• [WHAT IS BEING ASKED]: Take every line from the listing below that includes "column" and copy it.

• [SUPPLIED RECORDS]:
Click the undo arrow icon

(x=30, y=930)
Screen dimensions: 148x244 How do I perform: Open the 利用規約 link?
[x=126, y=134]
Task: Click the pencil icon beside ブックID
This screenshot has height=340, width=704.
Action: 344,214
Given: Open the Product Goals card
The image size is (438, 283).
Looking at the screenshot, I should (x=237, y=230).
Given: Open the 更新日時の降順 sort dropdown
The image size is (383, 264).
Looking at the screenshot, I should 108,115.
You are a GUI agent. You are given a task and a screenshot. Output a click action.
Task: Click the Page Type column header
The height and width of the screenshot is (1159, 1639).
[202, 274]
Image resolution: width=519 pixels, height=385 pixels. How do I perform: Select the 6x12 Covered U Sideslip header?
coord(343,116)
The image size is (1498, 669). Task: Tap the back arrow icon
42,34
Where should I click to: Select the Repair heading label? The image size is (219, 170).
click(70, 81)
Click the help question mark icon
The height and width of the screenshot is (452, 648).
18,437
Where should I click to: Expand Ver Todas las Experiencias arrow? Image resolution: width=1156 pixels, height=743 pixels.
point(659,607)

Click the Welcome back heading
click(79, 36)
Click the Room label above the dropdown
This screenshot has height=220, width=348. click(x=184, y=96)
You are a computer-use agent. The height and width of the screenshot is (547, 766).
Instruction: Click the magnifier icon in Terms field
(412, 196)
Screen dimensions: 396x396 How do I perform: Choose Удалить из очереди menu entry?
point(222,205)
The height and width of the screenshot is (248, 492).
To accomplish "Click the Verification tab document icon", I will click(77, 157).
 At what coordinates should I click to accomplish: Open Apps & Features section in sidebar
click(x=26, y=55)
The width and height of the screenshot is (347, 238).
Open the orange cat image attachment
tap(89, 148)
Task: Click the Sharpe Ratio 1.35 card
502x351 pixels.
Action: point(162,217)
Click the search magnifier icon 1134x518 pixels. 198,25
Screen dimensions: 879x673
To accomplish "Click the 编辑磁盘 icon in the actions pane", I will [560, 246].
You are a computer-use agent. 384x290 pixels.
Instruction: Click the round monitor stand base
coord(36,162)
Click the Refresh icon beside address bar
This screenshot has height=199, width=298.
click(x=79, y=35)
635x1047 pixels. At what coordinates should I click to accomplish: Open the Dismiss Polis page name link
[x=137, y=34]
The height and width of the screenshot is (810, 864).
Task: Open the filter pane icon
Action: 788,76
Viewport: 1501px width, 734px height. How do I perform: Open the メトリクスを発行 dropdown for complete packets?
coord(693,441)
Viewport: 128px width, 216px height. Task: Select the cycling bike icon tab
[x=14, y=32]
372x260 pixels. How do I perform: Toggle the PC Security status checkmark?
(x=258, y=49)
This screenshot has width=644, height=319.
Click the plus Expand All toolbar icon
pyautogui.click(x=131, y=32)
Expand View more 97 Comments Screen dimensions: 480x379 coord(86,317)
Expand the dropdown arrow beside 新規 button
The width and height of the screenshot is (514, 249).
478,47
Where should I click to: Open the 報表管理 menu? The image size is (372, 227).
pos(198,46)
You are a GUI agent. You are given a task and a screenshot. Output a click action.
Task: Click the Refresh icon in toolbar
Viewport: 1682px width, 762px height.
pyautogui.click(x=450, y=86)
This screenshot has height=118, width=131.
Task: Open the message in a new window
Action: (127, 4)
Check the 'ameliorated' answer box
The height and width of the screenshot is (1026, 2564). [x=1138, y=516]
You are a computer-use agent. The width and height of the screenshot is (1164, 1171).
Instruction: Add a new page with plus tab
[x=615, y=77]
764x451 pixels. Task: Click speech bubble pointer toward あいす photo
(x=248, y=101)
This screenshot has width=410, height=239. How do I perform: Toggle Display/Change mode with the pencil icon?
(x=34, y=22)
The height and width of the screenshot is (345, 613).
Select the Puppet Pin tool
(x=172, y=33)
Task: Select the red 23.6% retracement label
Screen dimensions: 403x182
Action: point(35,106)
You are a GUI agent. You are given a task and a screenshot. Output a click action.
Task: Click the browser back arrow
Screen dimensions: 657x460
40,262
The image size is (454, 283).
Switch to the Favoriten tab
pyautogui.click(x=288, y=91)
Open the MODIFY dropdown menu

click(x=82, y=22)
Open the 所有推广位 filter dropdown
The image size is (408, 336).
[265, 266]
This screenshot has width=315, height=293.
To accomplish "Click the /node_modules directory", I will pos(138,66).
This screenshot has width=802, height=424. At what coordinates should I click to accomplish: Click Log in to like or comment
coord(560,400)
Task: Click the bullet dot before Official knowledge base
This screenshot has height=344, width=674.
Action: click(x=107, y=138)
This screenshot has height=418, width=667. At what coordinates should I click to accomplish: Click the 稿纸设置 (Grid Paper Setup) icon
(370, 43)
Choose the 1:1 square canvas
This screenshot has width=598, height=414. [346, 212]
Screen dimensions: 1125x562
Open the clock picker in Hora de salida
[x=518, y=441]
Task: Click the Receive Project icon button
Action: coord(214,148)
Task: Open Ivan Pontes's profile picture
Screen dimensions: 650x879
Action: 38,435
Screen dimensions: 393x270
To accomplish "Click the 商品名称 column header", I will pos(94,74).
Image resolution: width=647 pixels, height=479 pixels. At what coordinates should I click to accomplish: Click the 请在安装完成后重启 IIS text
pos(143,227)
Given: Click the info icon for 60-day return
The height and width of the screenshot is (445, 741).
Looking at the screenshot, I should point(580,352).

• [TASK OUTPUT]:
Task: Click the Page Type column header
To accomplish "Click the 商品名称 column header", I will pos(94,74).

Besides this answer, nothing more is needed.